• [RECORDS FOR THE EXERCISE]:
◇ ◇ ◇ ◇ ◇ ◇ ◇
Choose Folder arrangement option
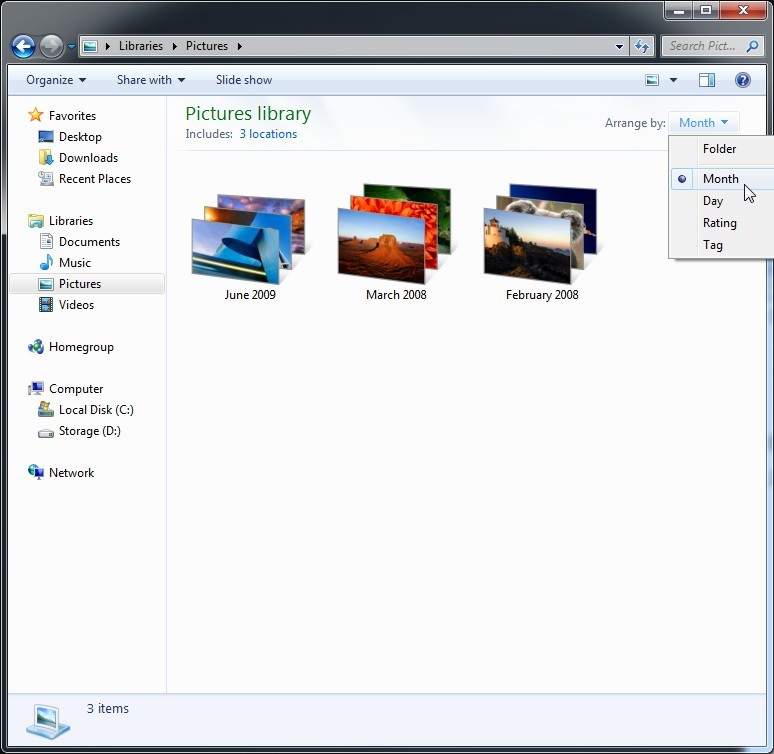Image resolution: width=774 pixels, height=754 pixels. pos(719,149)
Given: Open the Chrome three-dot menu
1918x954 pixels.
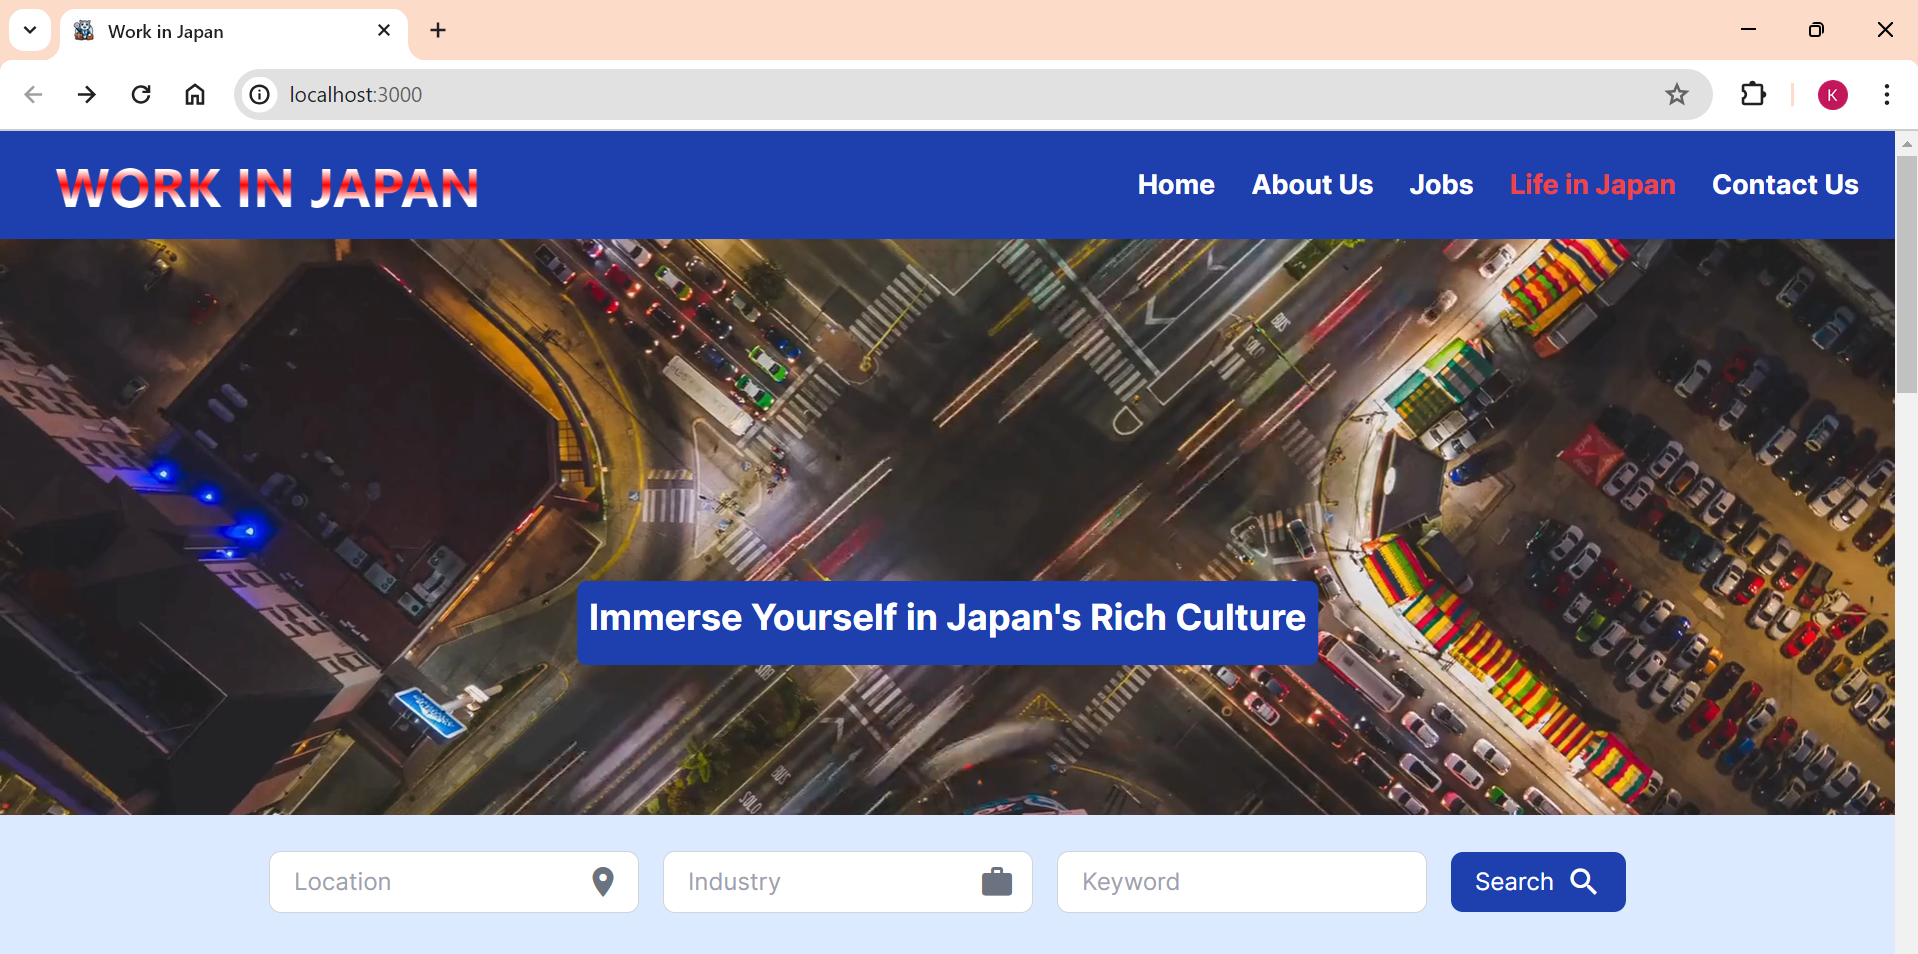Looking at the screenshot, I should click(1886, 94).
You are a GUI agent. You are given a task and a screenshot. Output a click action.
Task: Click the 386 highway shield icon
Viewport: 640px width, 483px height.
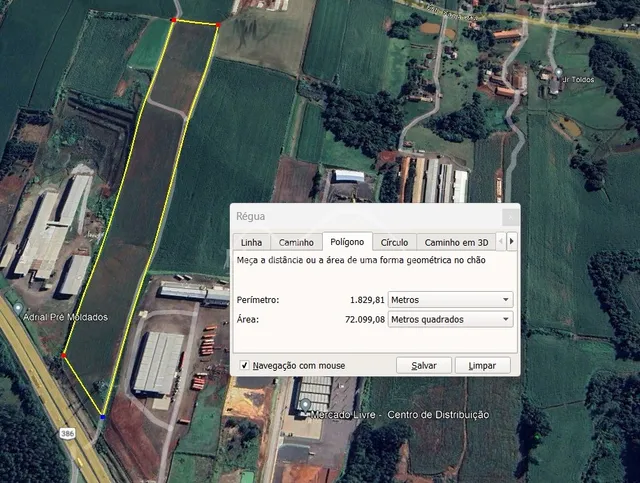pyautogui.click(x=67, y=433)
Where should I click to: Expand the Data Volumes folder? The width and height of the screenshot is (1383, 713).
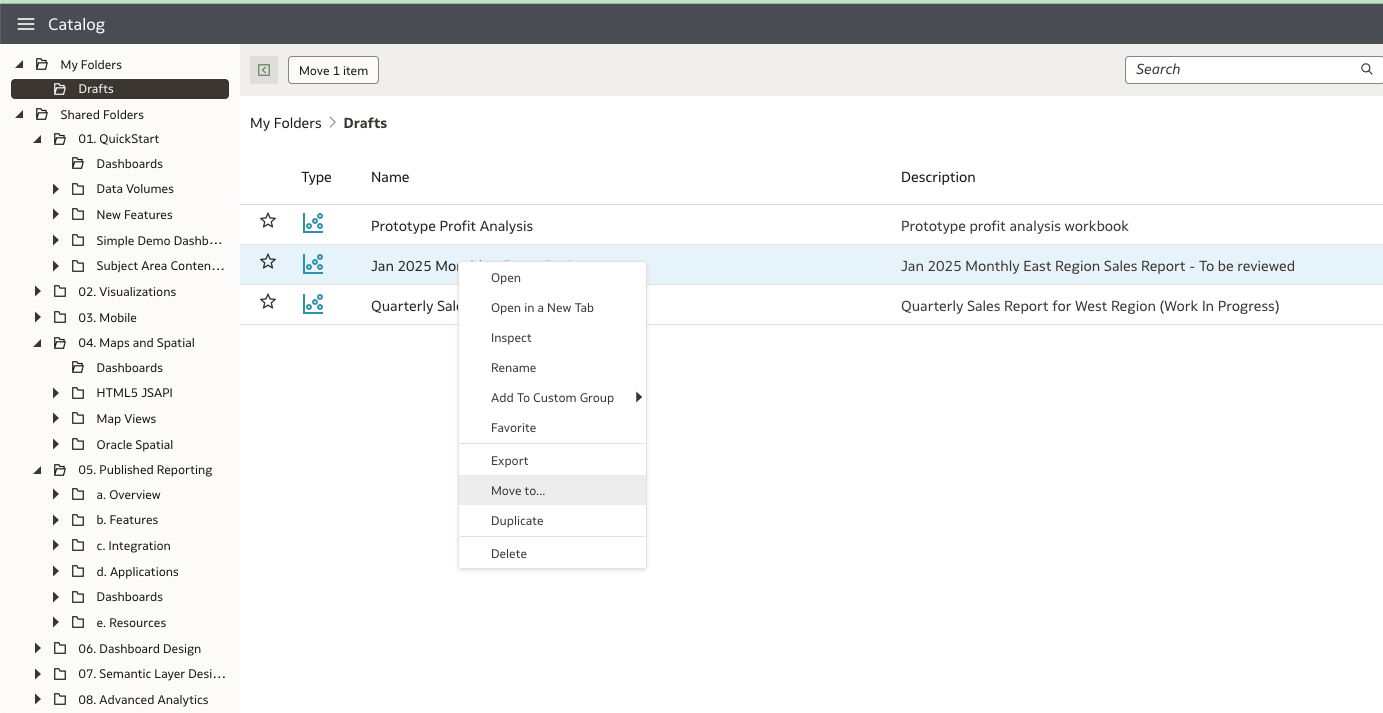(55, 188)
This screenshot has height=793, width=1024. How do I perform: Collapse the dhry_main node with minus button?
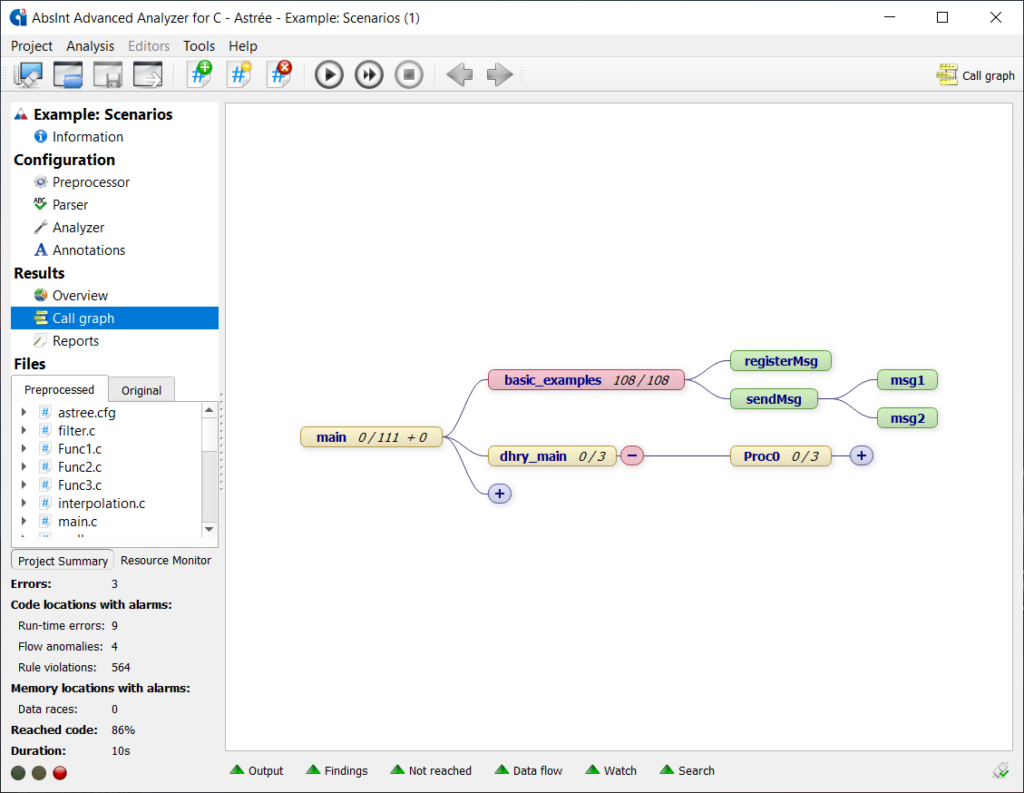click(631, 456)
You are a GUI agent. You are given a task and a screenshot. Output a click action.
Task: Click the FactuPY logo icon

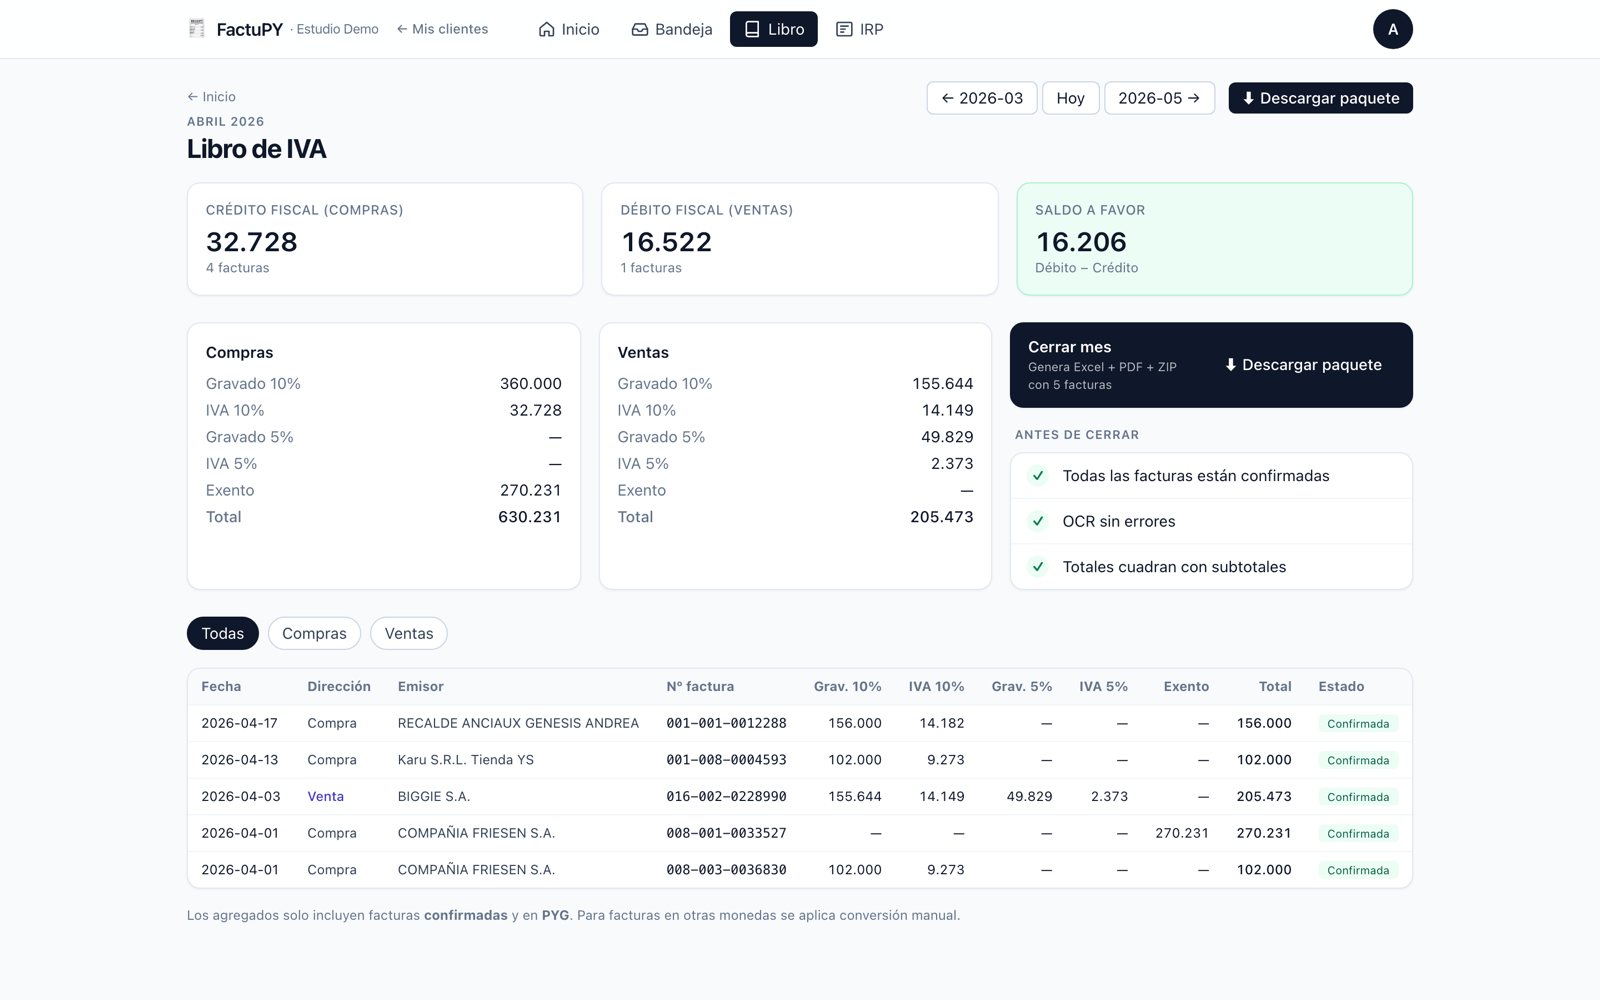[x=197, y=29]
◇ ◇ ◇ ◇ ◇ ◇ ◇
• [WHAT YOU SHOULD DO]: Write out the rows from the line containing "Where should I" through the end of the rows, both ends included and word for word, leaving out the pictures.

• [WORKED ANSWER]:
Where should I click to: Expand the Data Volumes folder? The width and height of the screenshot is (1383, 713).
(55, 188)
This screenshot has height=793, width=1024. How do I perform: Collapse the dhry_main node with minus button?
click(631, 456)
You are a GUI agent. You are given a task and a screenshot. Output a click action.
Task: Click the FactuPY logo icon

[x=197, y=29]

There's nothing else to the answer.